The search terms “Permobil” and “acquisition” are enough to send any browser into overload at the moment. Permobil, a Sweden-based maker of customized power and manual wheelchairs along with wheelchair cushions, back support, and skin products, has been in acquisition overdrive in the past five years, including four regional acquisitions in 2018 alone.
Former associate general counsel Ashley Nelson had a hand in each of these additions to the company, navigating the international complexities of unifying a global company and keeping Permobil on the same page. The lawyer says being flexible and sensitive to cultural differences and working to listen for the real question that’s being asked in conversations helps Permobil continue focusing on its own expansion. By helping build trust, Nelson has helped unite an increasingly complex organization focused on serving customers with a wide range of disabilities.

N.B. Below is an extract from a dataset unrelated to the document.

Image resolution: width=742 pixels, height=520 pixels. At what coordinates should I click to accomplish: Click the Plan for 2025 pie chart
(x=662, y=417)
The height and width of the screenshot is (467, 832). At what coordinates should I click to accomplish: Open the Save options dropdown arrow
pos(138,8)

According to a 2018 market study, the global wheelchair market is expected to meet or exceed $6.1 billion by 2022. The driver of expanding numbers includes a growing elderly population, a rising number of spinal-cord injuries, and a myriad of mobility needs for those with physical disabilities. While manual wheelchairs remain the largest segment of the market, power wheelchair growth is expected to be significant, especially in markets with increasing obesity and more disposable income like in the United States.
Permobil has sought to capitalize on these projects by acquiring a variety of companies with the aim of delivering a fuller array of offerings and capabilities to its consumers.

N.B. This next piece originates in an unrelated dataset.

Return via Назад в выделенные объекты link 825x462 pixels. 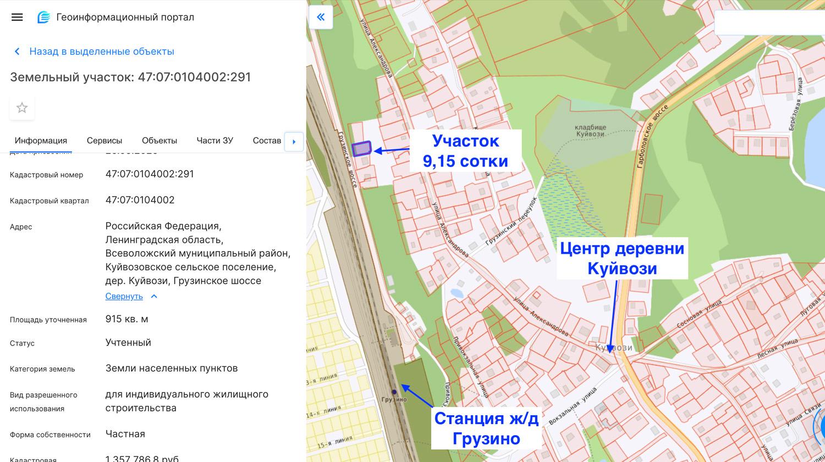coord(102,51)
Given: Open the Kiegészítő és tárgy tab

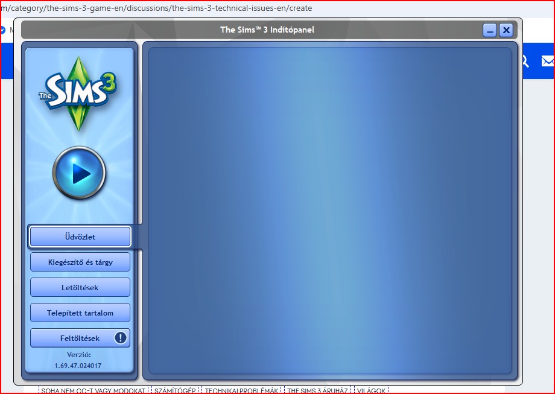Looking at the screenshot, I should (x=80, y=262).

Since Permobil’s 2014 acquisition of TiLite, for example, Permobil has been able to bolster its manual wheelchair portfolio with TiLite’s TiFit system, which produces customized and ergonomically fit chairs with safety and comfort in mind. Permobil’s next few acquisitions made clear that Permobil also has more than the overall chair experience in mind.
With the 2015 addition of the ROHO Group to Permobil, the company has been able to more closely focus on skin protection and positioning solutions for wheelchair users. “ROHO brings industry-leading technology, medical expertise, and top-quality products to Permobil, which will further strengthen our ability to meet the needs of the people we serve,” said CEO Jon Sintorn in a press release announcing the acquisition.
Two years later, Permobil completed the acquisition of Comfort Company, another manufacturer and distributor of seating and positioning products. Earlier in the year, it also acquired Prairie Seating, which specializes in custom-molded seating.
Permobil’s continuing focus on seating was further enhanced by its acquisition of Ottobock’s OBSS and NUTEC in 2018. Ottobock’s prosthetics, orthotics, and human mobility portfolio serves to enhance Permobil’s scope and capabilities and was complemented by Permobil establishing a dedicated and clinically focused commercial team in the US.
The United States isn’t the only market where Permobil is continuing its expansion, however. The company acquired Durable Medical Equipment (DME), Ltd. in 2017 with the aim of driver-improved user access in New Zealand. DME is largest complex rehab equipment supply company in New Zealand.
On a global level, Permobil has increased its efforts to bridge the gap between manual and power wheelchairs. With the acquisition of Max Mobility in 2017, Permobil enhanced its power-assist capabilities and bolstered its aim to reduce repetitive strain injuries for users. “Almost three out of four manual wheelchair users have shoulder pain already,” said Mark Richter, founder and CEO of Max Mobility. “By becoming part of Permobil and adding power assist to the portfolio we can expand our reach and reduce shoulder pain for users globally.”
As Permobil continues its global expansion into new and more nuanced product markets, it’s clear that by either acquisition or sheer innovation, the company has set its sights on market leader status. Permobil is ready for anything but spinning its wheels.